Work to complete — Return everything in the article on powerlifter Micky Yule from "In July 2010, Yule, now" down to "save his life.", copied word for word.
[[ Given passage, beginning ]]
POWERLIFTER YULE IS ALL SET TO RULE
WEIGHTLIFTER Micky Yule is returning to Birmingham for the Commonwealth Games – 12 years after waking up from a coma as a double amputee in the city.
Yule (top) will be a flagbearer for Team Scotland at tonight’s opening ceremony, alongside two-time Commonwealth badminton medallist Kirsty Gilmour, who is looking to complete the set following silver and bronze at Glasgow and the Gold Coast respectively.
In July 2010, Yule, now 43, stepped on an improvised explosive device (IED) while serving as a Royal Engineer search advisor in Afghanistan, which caused him to lose both legs and endure a shattered pelvis and fractured arm.
He has undergone over 40 operations since losing his legs and is grateful to the staff at Birmingham’s Queen Elizabeth Hospital who helped save his life.
He said: “It’s a strange feeling. I flew in here in a coma from
Afghanistan and then spent eight weeks getting patched up and in surgeries, sometimes being quite close to everything going wrong.
“But I’m back here. The people at Queen Elizabeth Hospital saved my life.
“It’s not all bad, it’s mixed feelings, but to be back here on a real positive note to try and win a medal for your country and be the flagbearer, I think it comes full circle to where things started 10 years ago.”
Six years after suffering those lifechanging injuries, he was chosen to compete as a Paralympic powerlifter at Rio 2016.
Since then, Yule (above) has become a bronze medallist at the Tokyo Paralympic Games, as well as achieving respective gold and silver in the 2020 and 2021 World Cups, which were both held in Manchester.
And Yule is hungry to add more medals to his growing collection.
He added: “It’s the first time I’ve turned up at a Commonwealth Games not injured. I’m in the best place I’ve ever been. We’ll take the day as it comes but I’ll be looking to medal and it’ll be the only thing on my mind.”
[[ Given passage, end ]]
[[ Listed records, beginning ]]
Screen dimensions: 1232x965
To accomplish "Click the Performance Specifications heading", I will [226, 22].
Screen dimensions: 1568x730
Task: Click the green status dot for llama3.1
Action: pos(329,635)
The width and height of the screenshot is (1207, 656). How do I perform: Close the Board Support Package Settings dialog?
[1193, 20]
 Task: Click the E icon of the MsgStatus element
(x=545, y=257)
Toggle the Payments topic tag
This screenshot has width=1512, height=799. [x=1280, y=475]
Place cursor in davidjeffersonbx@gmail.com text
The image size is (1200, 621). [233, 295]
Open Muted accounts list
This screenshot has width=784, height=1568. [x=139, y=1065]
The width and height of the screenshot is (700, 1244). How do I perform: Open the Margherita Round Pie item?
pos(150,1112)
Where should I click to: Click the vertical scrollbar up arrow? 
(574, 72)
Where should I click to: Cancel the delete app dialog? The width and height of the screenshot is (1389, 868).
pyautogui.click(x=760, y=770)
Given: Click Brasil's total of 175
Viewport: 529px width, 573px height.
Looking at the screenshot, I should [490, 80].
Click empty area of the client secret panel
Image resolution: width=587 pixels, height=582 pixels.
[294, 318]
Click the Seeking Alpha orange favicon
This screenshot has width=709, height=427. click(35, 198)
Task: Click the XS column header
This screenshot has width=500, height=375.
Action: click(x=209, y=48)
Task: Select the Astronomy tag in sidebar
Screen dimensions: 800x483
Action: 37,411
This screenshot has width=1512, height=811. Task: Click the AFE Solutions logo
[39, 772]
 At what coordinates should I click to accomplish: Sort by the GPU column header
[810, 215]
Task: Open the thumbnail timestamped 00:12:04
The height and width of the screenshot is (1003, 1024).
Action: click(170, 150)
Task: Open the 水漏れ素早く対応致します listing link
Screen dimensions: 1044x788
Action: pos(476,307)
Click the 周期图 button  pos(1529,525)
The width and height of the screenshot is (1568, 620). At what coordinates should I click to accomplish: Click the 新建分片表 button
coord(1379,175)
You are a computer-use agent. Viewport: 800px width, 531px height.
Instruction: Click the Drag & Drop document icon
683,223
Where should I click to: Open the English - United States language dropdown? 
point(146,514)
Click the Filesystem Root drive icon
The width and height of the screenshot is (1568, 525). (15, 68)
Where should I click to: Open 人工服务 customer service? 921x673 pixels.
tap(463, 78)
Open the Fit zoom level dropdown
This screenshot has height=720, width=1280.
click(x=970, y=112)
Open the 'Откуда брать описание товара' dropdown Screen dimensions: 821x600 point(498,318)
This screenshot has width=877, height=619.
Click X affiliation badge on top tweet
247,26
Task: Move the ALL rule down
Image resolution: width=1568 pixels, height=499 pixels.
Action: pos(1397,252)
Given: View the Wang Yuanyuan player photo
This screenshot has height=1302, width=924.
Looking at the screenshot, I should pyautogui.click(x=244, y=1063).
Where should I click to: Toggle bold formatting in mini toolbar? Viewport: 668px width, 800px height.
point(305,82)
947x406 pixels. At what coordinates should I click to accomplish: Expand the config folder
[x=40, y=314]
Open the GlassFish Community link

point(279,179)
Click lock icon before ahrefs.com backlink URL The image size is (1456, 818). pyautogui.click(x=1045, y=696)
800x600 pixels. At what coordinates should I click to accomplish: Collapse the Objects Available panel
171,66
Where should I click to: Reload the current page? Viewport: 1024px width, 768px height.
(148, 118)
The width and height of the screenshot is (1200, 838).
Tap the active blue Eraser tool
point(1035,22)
[[ Listed records, end ]]
Task output —
In July 2010, Yule, now 43, stepped on an improvised explosive device (IED) while serving as a Royal Engineer search advisor in Afghanistan, which caused him to lose both legs and endure a shattered pelvis and fractured arm.
He has undergone over 40 operations since losing his legs and is grateful to the staff at Birmingham’s Queen Elizabeth Hospital who helped save his life.